O que mais chama a atenção é a universal proibição do sangue.
“O sangue”, escreve Lépine (1982, p. 33), “é um poderoso veículo do axé, que deverá restituir aos orixás a força que despendem neste mundo e à qual devemos a existência”.
Na matança, sangra-se o animal até a última gota.
É através do sangue que, na cerimónia de assentamento, se estabelece a ligação entre a cabeça do iniciado, partes do seu corpo, e a pedra na qual o orixá se faz presente, do mesmo modo que a água, fonte e origem da vida, é repetidamente vertida em todas as cerimónias propiciatórias e iniciáticas, por representar a fluida substancia de toda criação, o derramamento do sangue dos animais de dois ou quatro pés expressa a própria essência do sacrifício, pois junto com o sangue corre a vida.
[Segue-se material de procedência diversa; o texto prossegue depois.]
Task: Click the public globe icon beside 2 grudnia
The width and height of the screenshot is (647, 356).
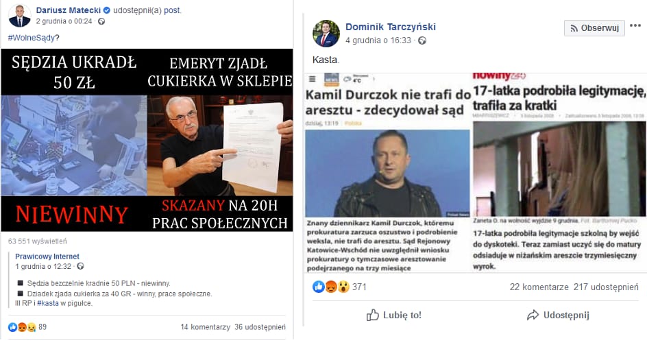Action: tap(101, 21)
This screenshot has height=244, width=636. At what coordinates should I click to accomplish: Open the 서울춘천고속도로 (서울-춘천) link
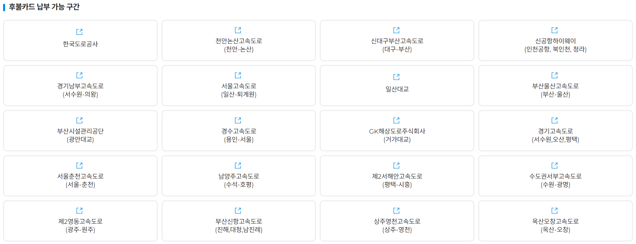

A água é origem, o sangue, circulação.
As trocas reparadoras de axé incluem forçosamente, portanto, a realização do sacrifício.
Nessa perspectiva, fica obvia a necessidade de proibir-se a ingestão de sangue (sob qualquer forma que seja, e nisso podemos incluir os miúdos, a fressura, sangue “compactado”por assim dizer) aos filhos de tudo quanto é orixá.
É substancia por demais poderosa para ser ingerida em situações profanas.
Filho de santo jamais pode comer o que o santo dele come?
Ou pode?
em que circunstâncias?
Entre muitas, as respostas de S.M.E. são bastante esclarecedoras: “Tudo o que o orixá come faz bem ao filho, tanto que quando ele oferece a comida tem que comer junto, para que ele não se ofenda. Mas às vezes, fora do ilê orixá, é tabu“.
Ou seja, o filho deve e não deve comer.
Nessa informação, fica claro que a interdição está ligada à situação, ou melhor dizendo, parece que o próprio da proibição é delimitar dois espaços, rigorosamente separados, que o momento do ritual permite juntar, e até mesmo, tornar permeáveis.
É pela mediação do ritual, repetido inúmeras vezes no decorrer do tempo, que se abre o espaço sagrado.
Na vida cotidiana do filho de santo, é proibido desfrutar as mesmas comidas que alimentam o orixá. Se desobedecer, “faz mal”.
Na casa do orixá, a ingestão de comidas votivas é não apenas permitida, mas sim obrigatória.
É imprescindível participar do banquete sagrado.
Se, naquele momento, o filho não comer do mesmo material de que sua cabeça é feita, o orixá oferecer-se-á.
Ou, como já ouvi dizer, na hora da oferenda, “a gente precisa comer, que é para ele ver que não tem veneno”. esse comentário aparentemente jocoso é bastante elucidativo.
Não é somente o ilê orixá, espaço sagrado e portanto preservado, que garante a não nocividade da comida de santo para o iniciado, é também o adepto que, por sua vez, se torna fiador, junto ao orixá, da excelência da comida que lhe é oferecida.
Comer alimentos sagrados como bem sabiam os sacerdotes hebreus, é assegurar a sacralização do próprio corpo.
No ilê orixá, o iniciado participa do banquete dos deuses, nutre-se do mesmo material de que é feita a sua cabeça, reforça a sua identidade como parente de determinada divindade.
Fora do espaço sagrado, é-lhe proibido ingerir essas mesmas substâncias.
Mas o seu corpo também é um espaço, que pelo cumprimento dos preceitos é constantemente mantido em condições de se tornar receptáculo da divindade. Por isso tem de abster-se de ingerir comidas rejeitadas pelo seu orixá, e até mesmo aproximar-se delas.
Quebrar quizila, nessa perspectiva, é praticamente uma autodestruição.
Faz mal.
A pessoa adoece.
Mas, ao mesmo tempo, pode-se aplicar à construção do corpo a mesma visão dialéctica que se foi afirmado com tanta nitidez em relação à construção do mundo.
Aqui também a transgressão destrói e reforça limites, de modo realmente tangível, porque passam pelo corpo, e simbólico também, pois redundam na afirmação de identidade mítica.